Il punto interrogativo è però lecito, in quanto a Milano del giocatore che 4 anni fa vinse il pallone d’oro non se n’è vista traccia.
I numeri ci sono, l’età pure, ma per lui è un ultima spiaggia: se il Dentone ha i numeri da fuoriclasse, l’anno prossimo avrà a disposizione i mezzi per dimostrarlo, in caso contrario sarà pressochè impossibile vederlo giocare a grandi livelli, proiettato verso un finale di carriera in sordina. In definitiva tutto dipende dalla condizione fisica e morale, in quanto anche lo spogliatoio è dalla sua, essendo ben visto e rispettato dai compagni. Un onere condiviso col nuovo allenatore Leonardo, che avrà il compito di cucirgli addosso un nuovo modulo tattico ma, soprattutto, di motivarlo e stimolarlo a ritrovare i numeri che in passato lo hanno lanciato in tutto il mondo come l’incarnazione del calcio-spettacolo.

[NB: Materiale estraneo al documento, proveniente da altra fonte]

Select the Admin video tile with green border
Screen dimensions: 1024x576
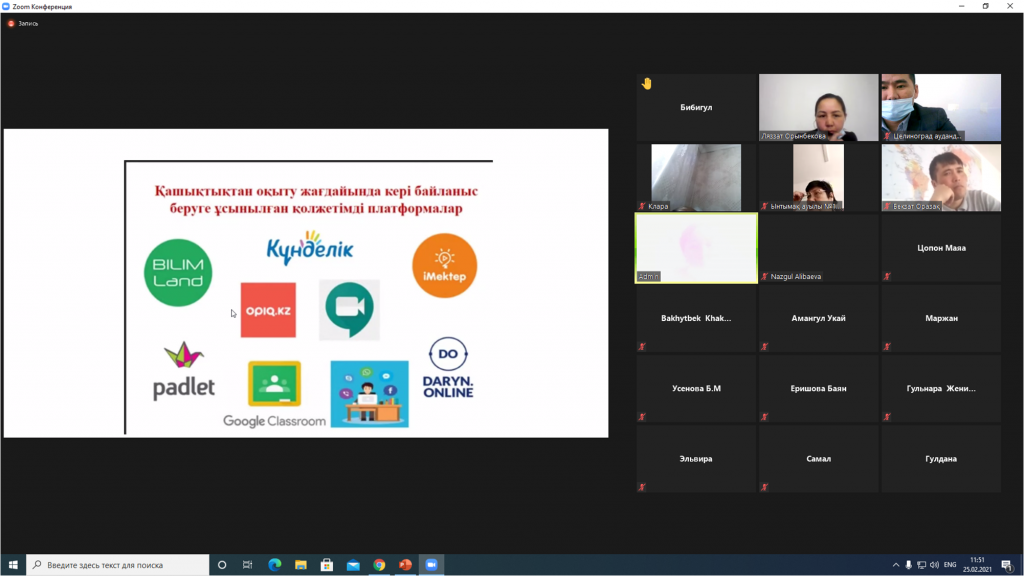pos(696,248)
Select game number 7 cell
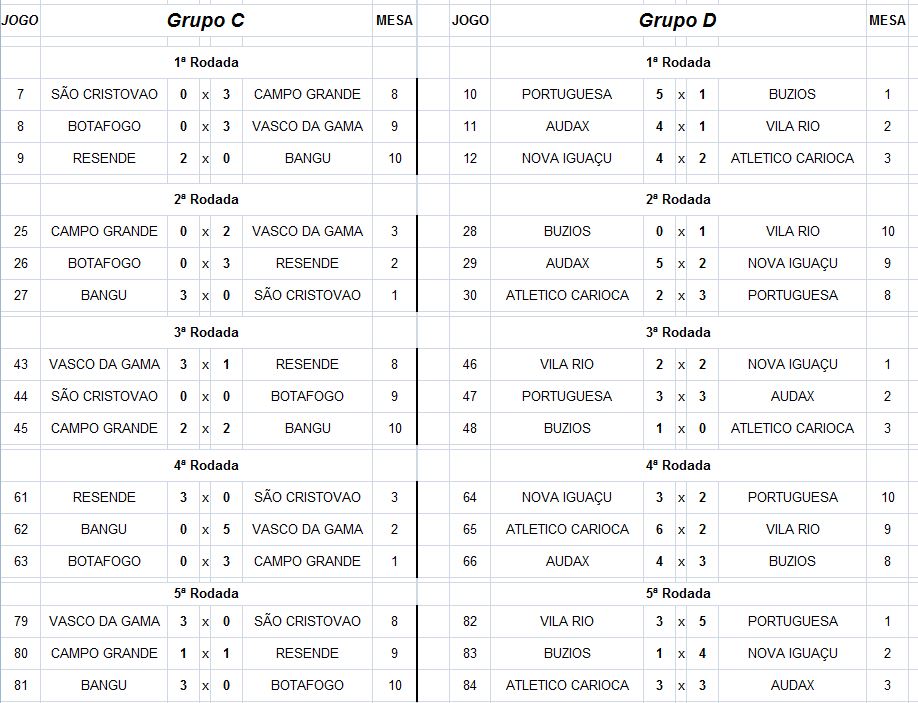This screenshot has width=918, height=703. point(21,94)
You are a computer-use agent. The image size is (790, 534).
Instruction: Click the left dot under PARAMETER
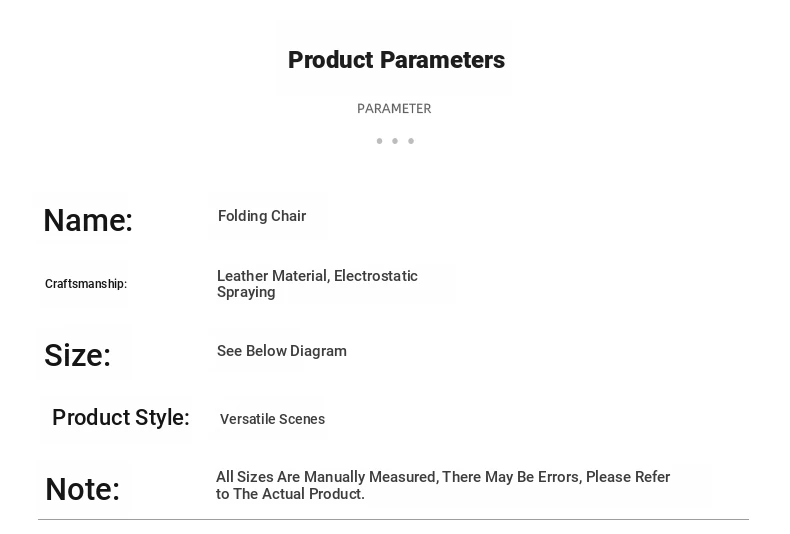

Un nuovo acquisto quindi, visto che Dinho il campionato italiano in questo ultimo anno lo ha solo assaggiato, senza mai rivestire un ruolo fondamentale per il gioco della squadra e rimanendo in panchina per un lungo periodo.










[...] netti l’anno, attualmente percepiti solo da Ronaldinho, attorno al quale si costruirà la nuova squadra di Leonardo (a differenza dei 20 lordi dello stesso Kakà). Rimane da sistemare la questione Dida, [...]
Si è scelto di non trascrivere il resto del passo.